===== Cuplikan Teks

TOROSIAJE- Kesadaran menabung tentunya harus lahir langsung dari pemikiran pentingnya untuk memanajemen keuangan keluarga dengan baik. Untuk merangsang hal ini, Dewi Nagi− fasilitator keuangan di Desa Torosiaje, harus memutar otak dan mencoba berbagai cara.
“Hal seperti ini tidak akan terbangun dengan instan, butuh waktu yang lama dan konsisten,” ujar Dewi ketika diwawancarai melalui via telepon seluler di awal bulan Juli, 2025.
Dewi bercerita bagaimana dirinya melakukan penyesuaian saat mulai bergabung dengan kelompok simpan pinjam yang ada di Desa Torosiaje. Saat siklus pertama dimulai, anggota kelompok simpan pinjam masih berjumlah sembilan orang, delapan di antaranya menabung dan satunya lagi tidak aktif dalam artian tidak menabung tapi terlibat aktif disetiap pertemuan bulanan kelompok.
“Saya coba tanya apa kendalanya? Dia bilang, dia kesulitan mengumpulkan uang dengan nominal yang disepakati setiap bulannya,” lanjut Dewi.
Keluhan seperti ini tentu saja menjadi sebuah masalah yang harus dicari jalan keluarnya. Hingga pada satu masa, memasuki siklus kedua, keluhan yang sama terus-terusan muncul, pertemuan tiap bulannya mulai sunyi.

==========
===== Cuplikan Data

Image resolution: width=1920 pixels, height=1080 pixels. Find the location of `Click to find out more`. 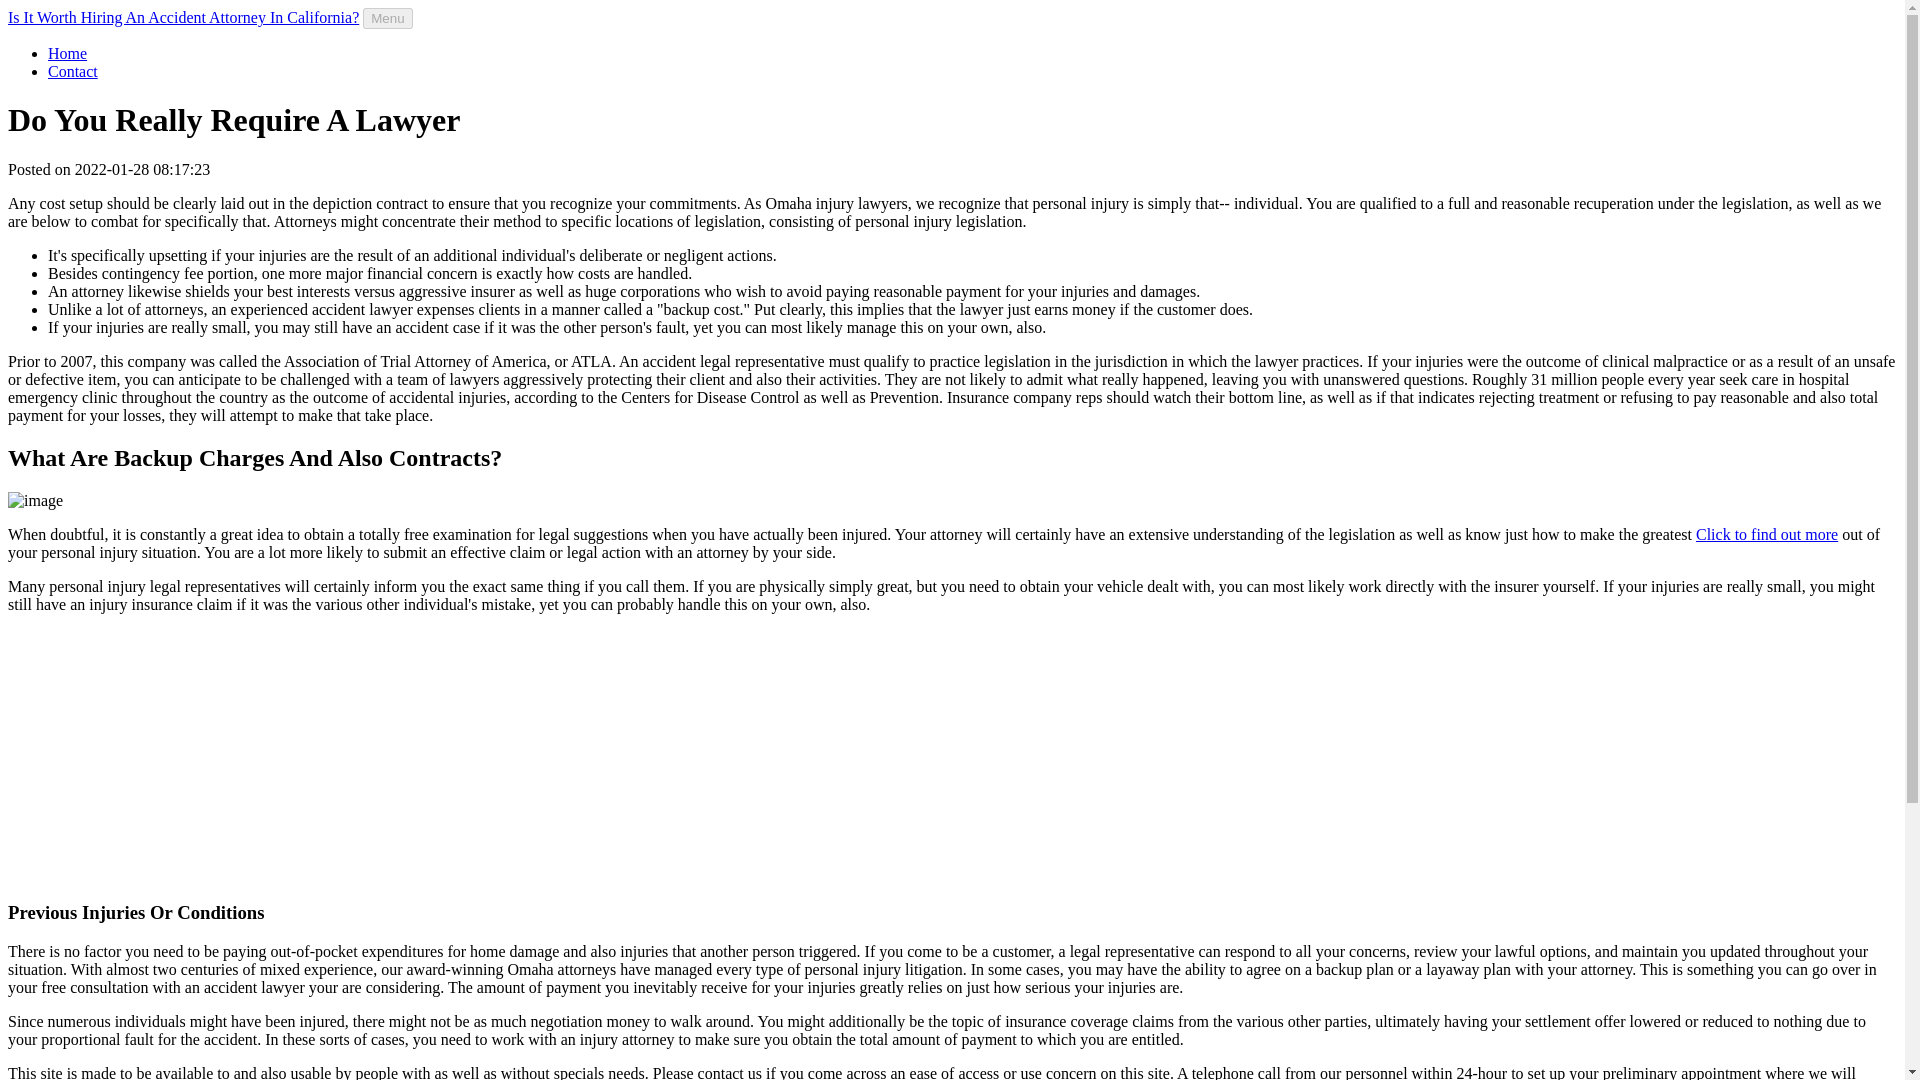

Click to find out more is located at coordinates (1766, 534).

==========

> [Latihan]:
• a. Ubahlah bagian teks tentang kelompok simpan pinjam di Desa Torosiaje, mulai dari "Keluhan seperti ini" dan berlanjut hingga "bulannya mulai sunyi.", dengan mengganti "siklus kedua" menjadi "siklus ketiga".
• b. Tuliskan lanjutan teks tentang kelompok simpan pinjam di Desa Torosiaje, dimulai setelah kalimat terakhirnya.

> [Hasil yang Diharapkan]:
• a.
Keluhan seperti ini tentu saja menjadi sebuah masalah yang harus dicari jalan keluarnya. Hingga pada satu masa, memasuki siklus ketiga, keluhan yang sama terus-terusan muncul, pertemuan tiap bulannya mulai sunyi.

• b.
Ini menjadi masa yang sulit, karena kesadaran akan pentingnya menabung mulai tumbuh, hal ini dilihat dari bertambahnya anggota kelompok simpan pinjam, awalnya hanya sembilan orang, kini bertambah menjadi 18 orang. Dari 18 anggota yang tergabung, hanya 13 di antaranya yang aktif menabung, pun beberapa waktu juga mulai mengeluhkan hal yang sama, ‘nominal tabungan per bulan sangat besar.’

Sebenarnya bukan nominal uangnya yang terlalu besar, namun berkurangnya pendapatan nelayan diakibatkan cuaca ekstream, dan meningkatnya kebutuhan rumah tangga, membuat nelayan kesulitan menyisihkan uang.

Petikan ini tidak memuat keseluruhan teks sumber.